I can't believe it's the last full week of Family Medicine already! The good rotations go so quickly.
On Friday I was interviewing this 80-something year old lady accompanied by her daughter with very vague complaints of feeling unwell and clammy. I was excited to hear my first real crackles in her left lung -- both because I heard them and because it gave me a diagnosis (lobar pneumonia). I presented to my attending, and then she went in and listened too.
While she moving across the lungs towards the spot where I heard the crackles, I was thinking, "I hope she hears crackles too!" I wanted to be right. Then I realized I was hoping that this frail elderly lady actually had pneumonia, and I felt pretty bad. So I started hoping that my attending wouldn't hear crackles... but I couldn't get quite as much enthusiasm behind that.

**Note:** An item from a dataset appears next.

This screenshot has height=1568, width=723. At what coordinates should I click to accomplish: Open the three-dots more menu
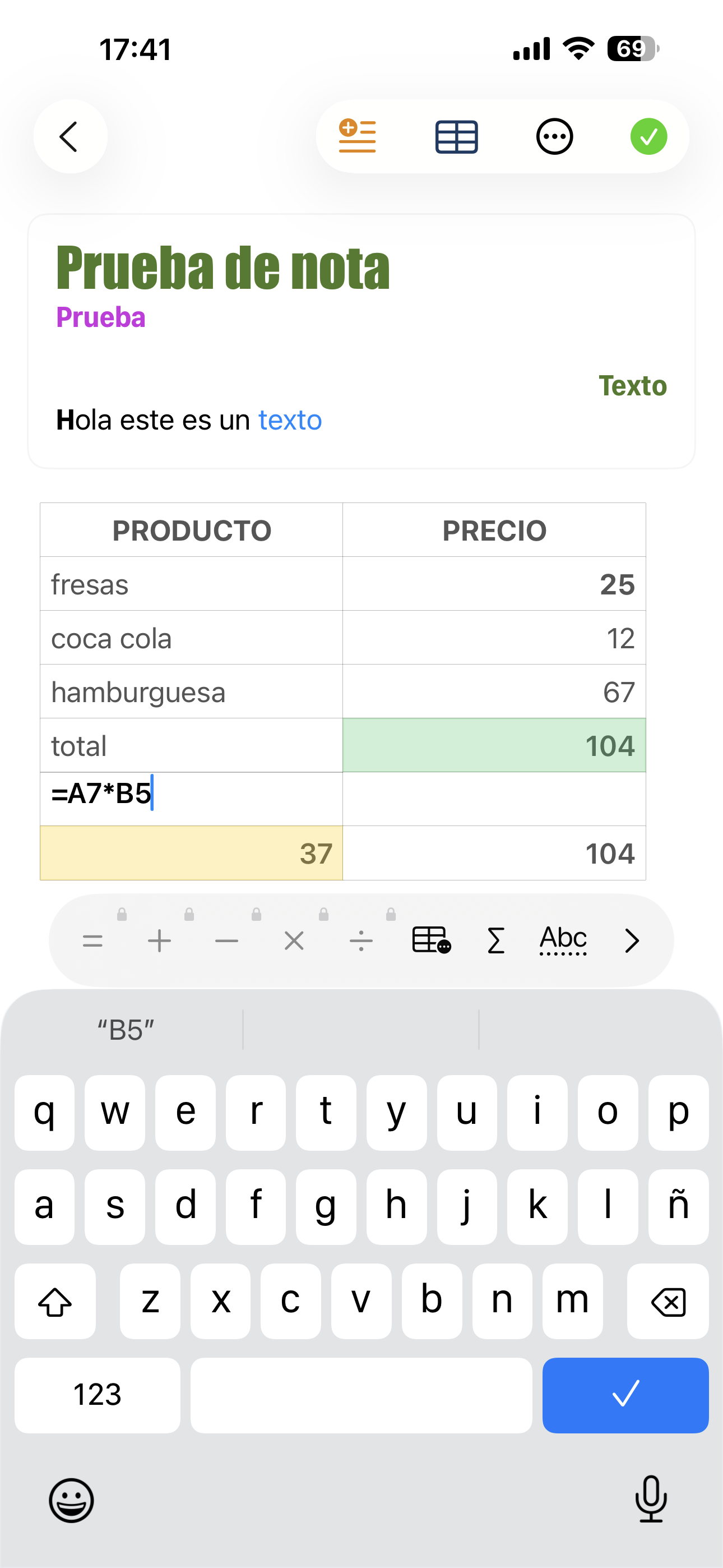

Being a student unfortunately puts you in that position sometimes. Like on surgery, I occasionally found my self hoping a patient would get sicker so I could see what would be an interesting operation. (I have to say though, I never wished the Psych patients were any sicker than they already were.)
So yeah, the attending heard the crackles too and we gave antibiotics and asked her to get a chest X-Ray. And my wishing one way or the other really didn't affect the outcome.
On the flipside, I just found out that an old friend (my age) is very ill, on a respirator now. And I'm wishing and hoping and praying with all my heart that she gets better, and I have to believe that all of that is doing something, because at the moment, it's all I have to give to her and her family.